Mindfulness program to expand to more Sudbury students after successful pilot
Ten local schools to get mental health program offering strategies for anxiety, stress, emotions
There is an effort underway in Sudbury to teach mindfulness in schools.
Over the past two years, Public Health Sudbury and Districts has conducted a pilot project about mindfulness. It was offered to just a few Grade 7 and 8 classrooms.
"Students learn about mindfulness. To be mindful in their daily life," public health nurse Gisele Bourgoin said.
Over 16 lessons, each 30 minutes in length, the students also learned strategies to help them cope with things like strong emotions, stress and daily anxiety.
According to Bourgoin the mental health program was so successful, the health unit decided to make it a permanent offering and expand it to more schools.
The full program will launch this month in ten classrooms within three local school boards. It will remain focused on Grade 7 and 8 students.
Bourgoin says this is because that age group tends to report more mental health issues due to various transitions in their lives.
"It's just a difficult time, whether they're changing from an elementary school to a middle school or some of the Grade 7/8s are within high schools," she said.
"There's just different stressors that start in their life at that age."
Bourgoin says the full program includes a new curriculum. Students will be journaling and more interactive activities will be included.
Positive results from pilot
Bourgoin says after going through the pilot program many students were better able to regulate their emotions. Others reported less stress or anxiety.
She says some students were leery about the program at the beginning but by the end were using some of the strategies at home or before sports practice.
"As the sessions went on we noticed that [the students] were engaged more and more.

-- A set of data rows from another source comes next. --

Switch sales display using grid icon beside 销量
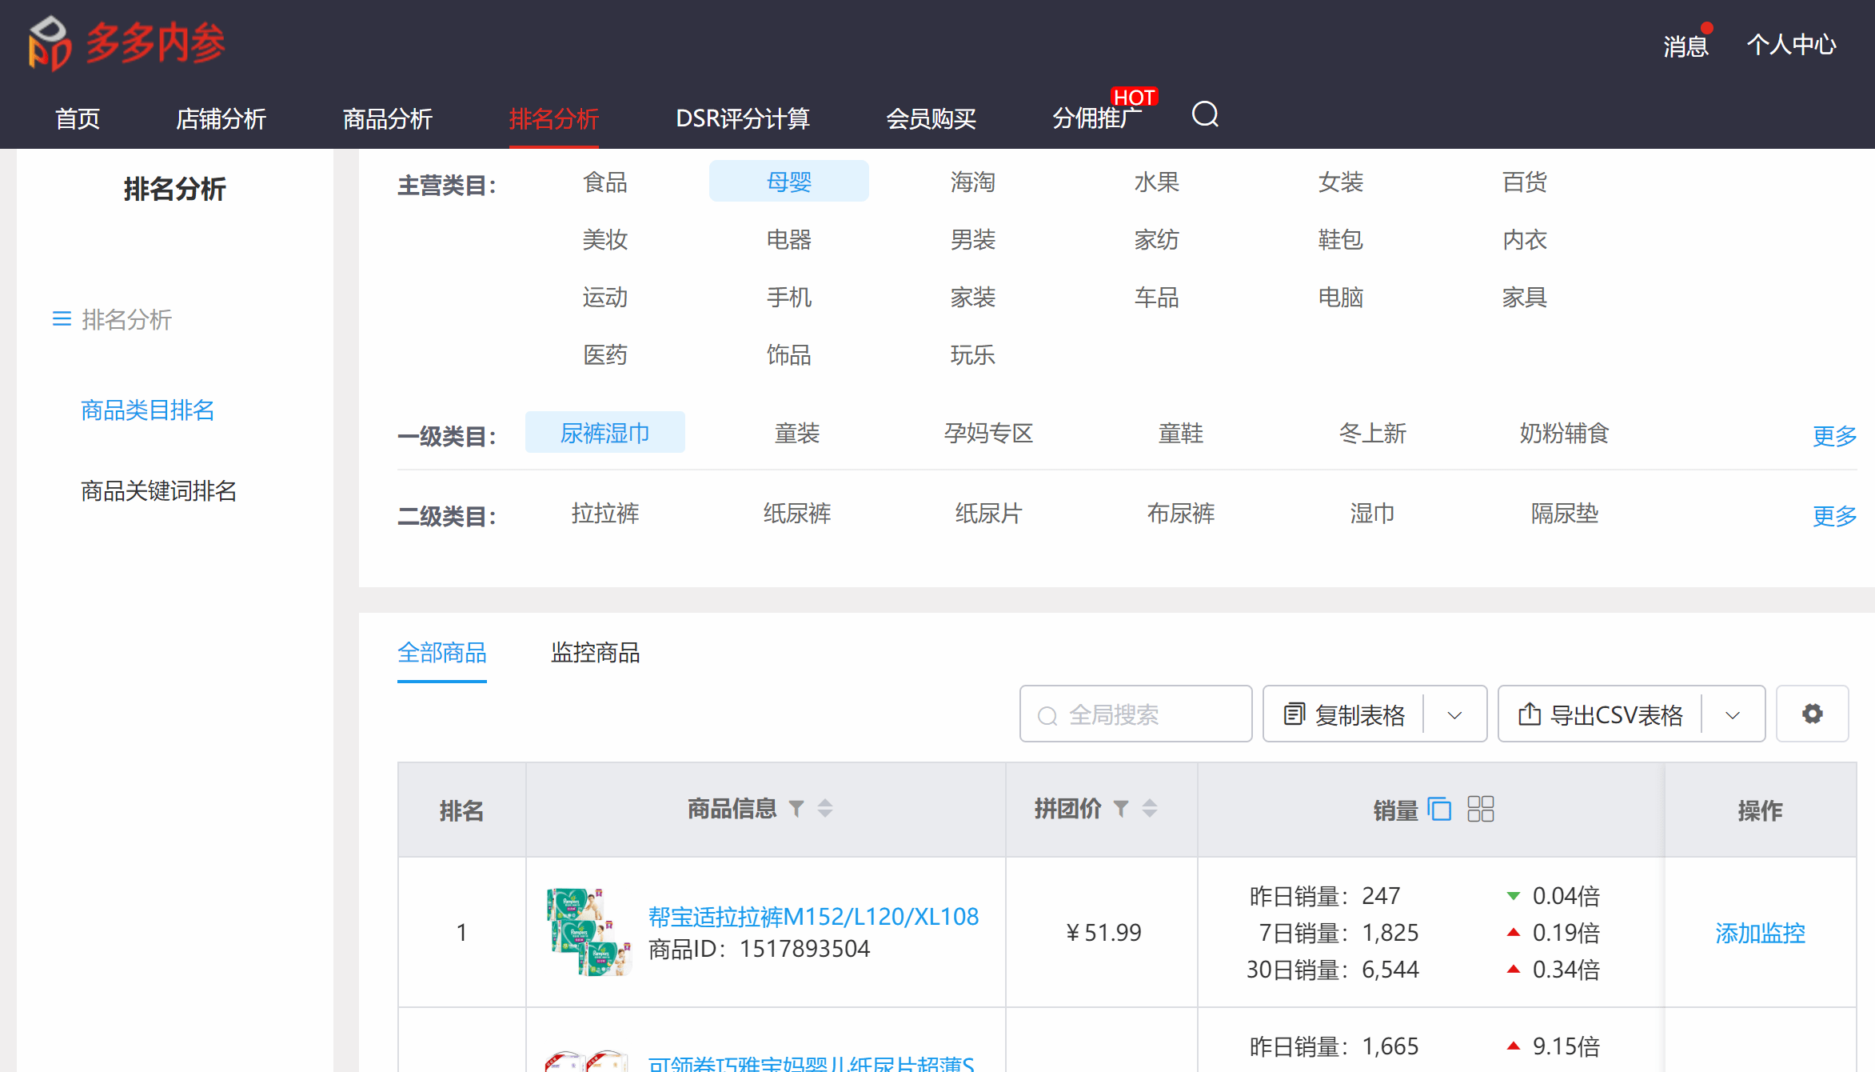Screen dimensions: 1875x1072 coord(1481,810)
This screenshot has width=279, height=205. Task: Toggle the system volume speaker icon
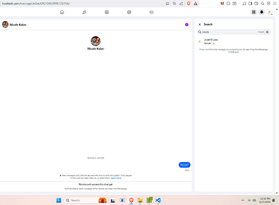pyautogui.click(x=254, y=200)
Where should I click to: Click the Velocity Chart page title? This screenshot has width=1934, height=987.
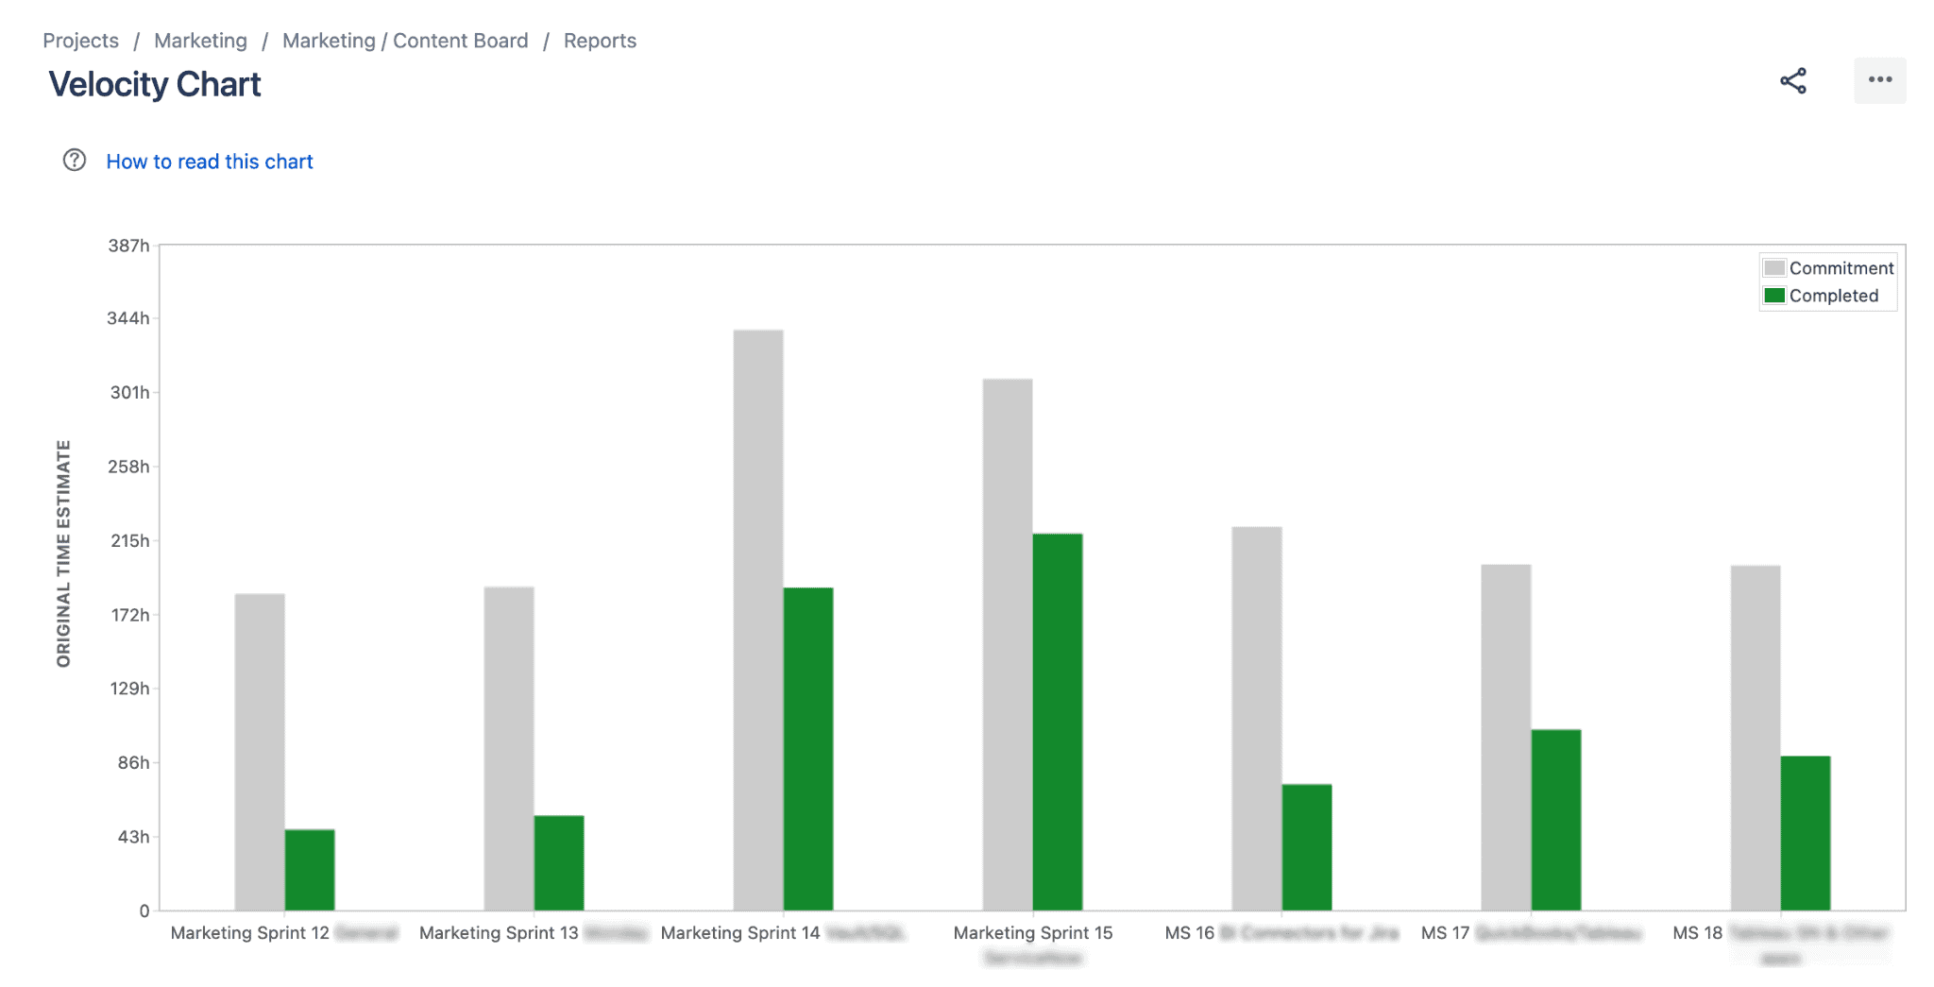click(155, 84)
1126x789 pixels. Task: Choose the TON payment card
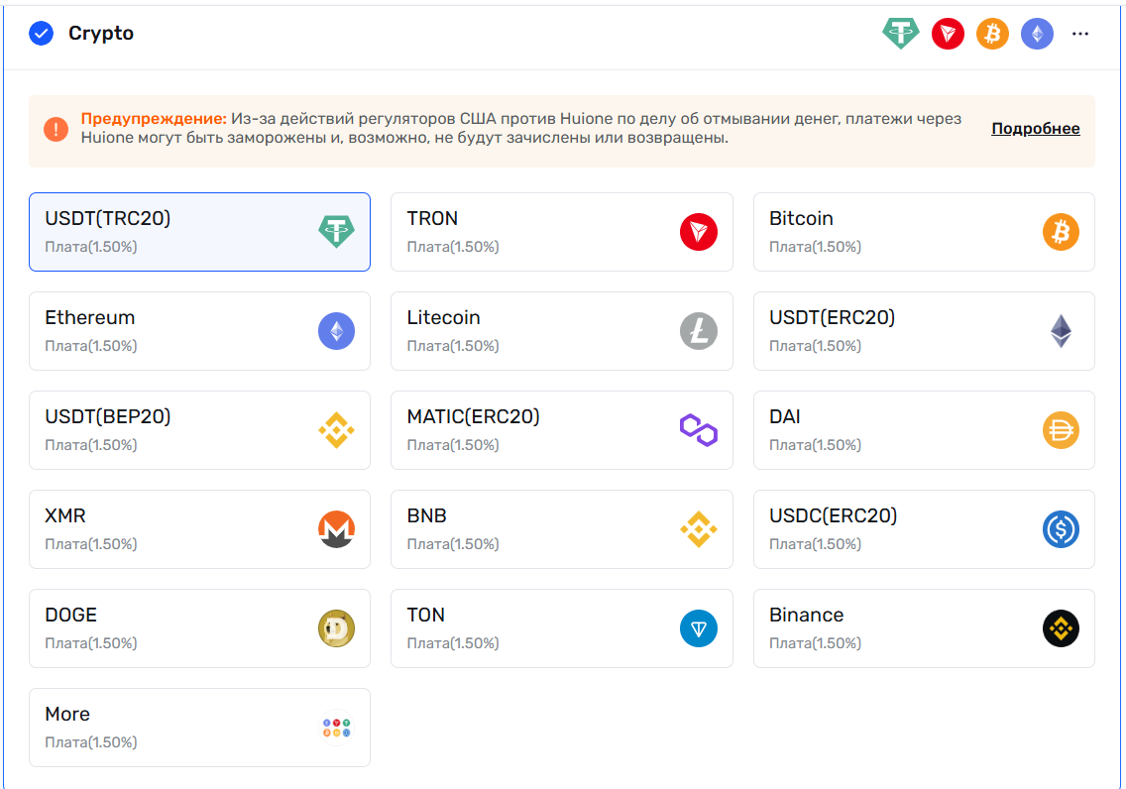[x=561, y=628]
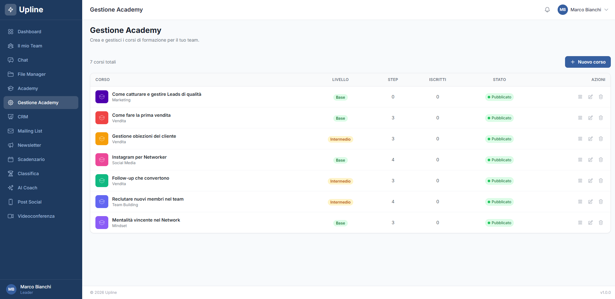This screenshot has height=299, width=615.
Task: Click the purple 'Come catturare' course thumbnail
Action: (102, 97)
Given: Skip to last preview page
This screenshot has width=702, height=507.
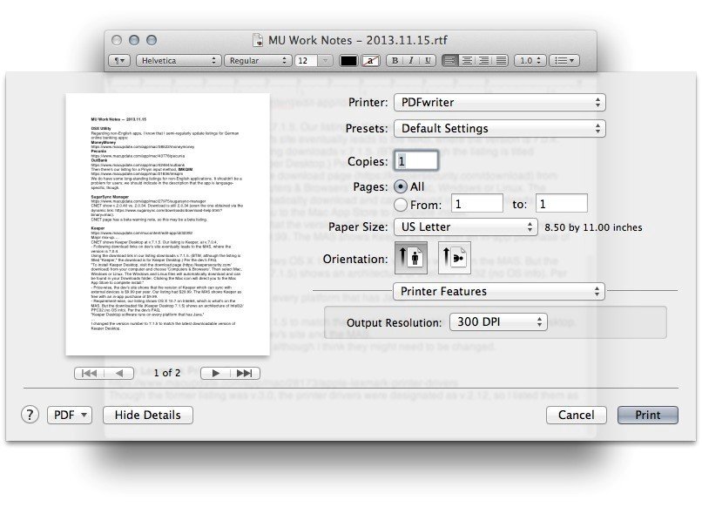Looking at the screenshot, I should point(245,373).
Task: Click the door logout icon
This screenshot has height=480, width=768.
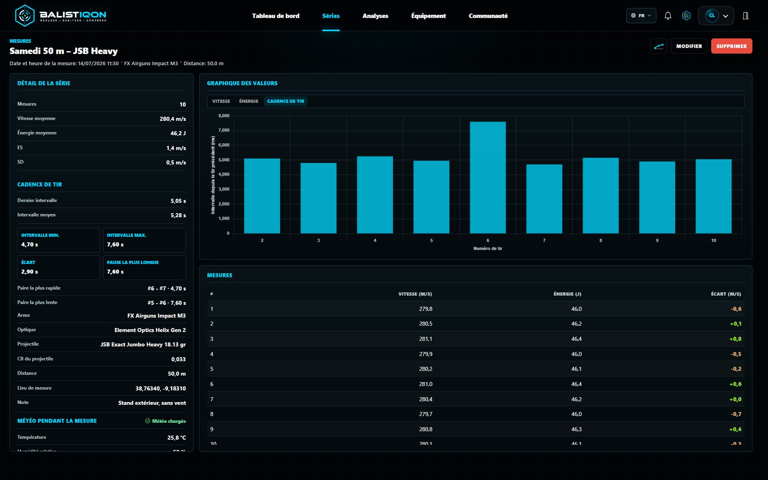Action: (746, 16)
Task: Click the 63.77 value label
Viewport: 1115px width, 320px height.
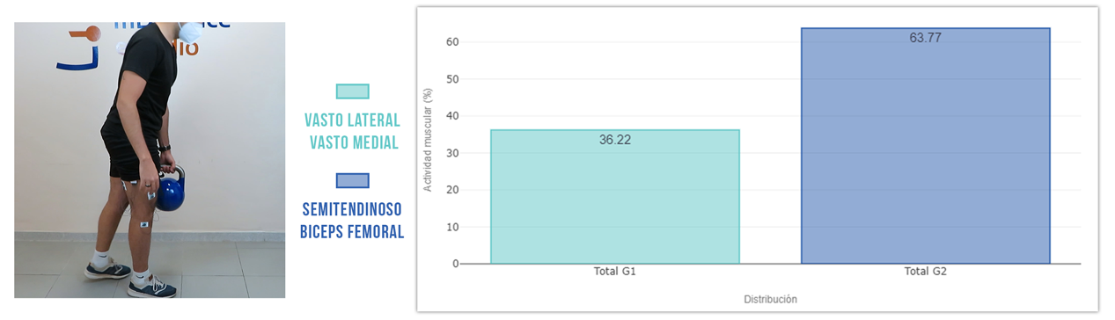Action: pyautogui.click(x=926, y=38)
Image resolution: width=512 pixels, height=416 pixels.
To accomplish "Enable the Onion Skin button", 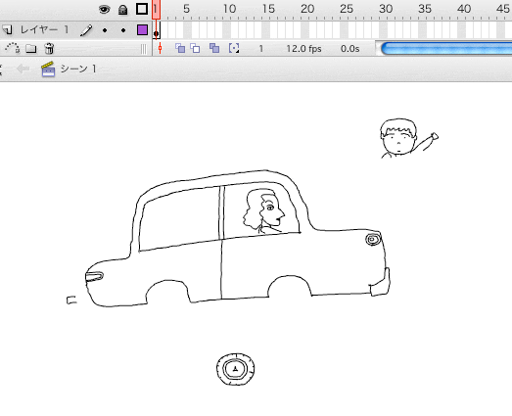I will (180, 48).
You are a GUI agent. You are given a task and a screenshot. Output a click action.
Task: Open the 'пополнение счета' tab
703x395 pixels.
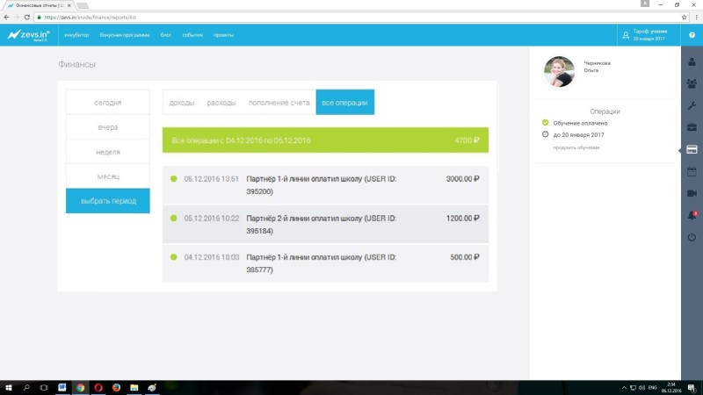click(279, 103)
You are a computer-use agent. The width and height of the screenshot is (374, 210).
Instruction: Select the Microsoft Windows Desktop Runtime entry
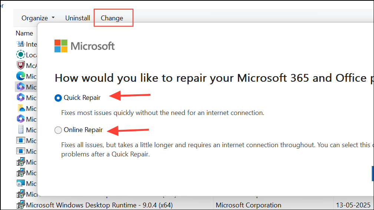(99, 205)
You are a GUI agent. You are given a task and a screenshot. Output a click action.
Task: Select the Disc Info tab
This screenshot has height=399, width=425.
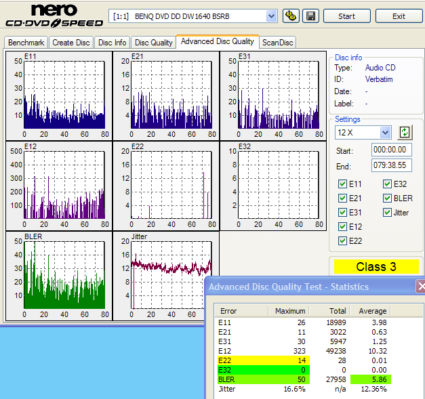click(112, 43)
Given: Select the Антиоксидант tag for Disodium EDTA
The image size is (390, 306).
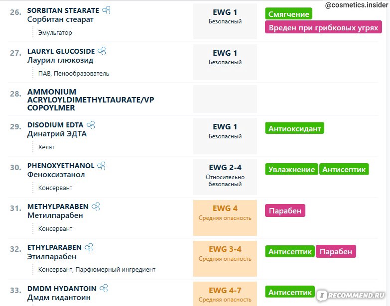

"They were participating, and they were actually asking the teachers to do mindfulness practices with them before test taking, before the nurses would come in and do immunization."
There was also a by-product of the pilot program that Bourgoin says the health unit wasn't expecting. Many of the teachers involved also showed positive results.
"A lot of the teachers told us that they incorporated this into their own lives, both at school and at home."
Many reported that the lessons from the mindfulness program were helping them with their sleep and relationships.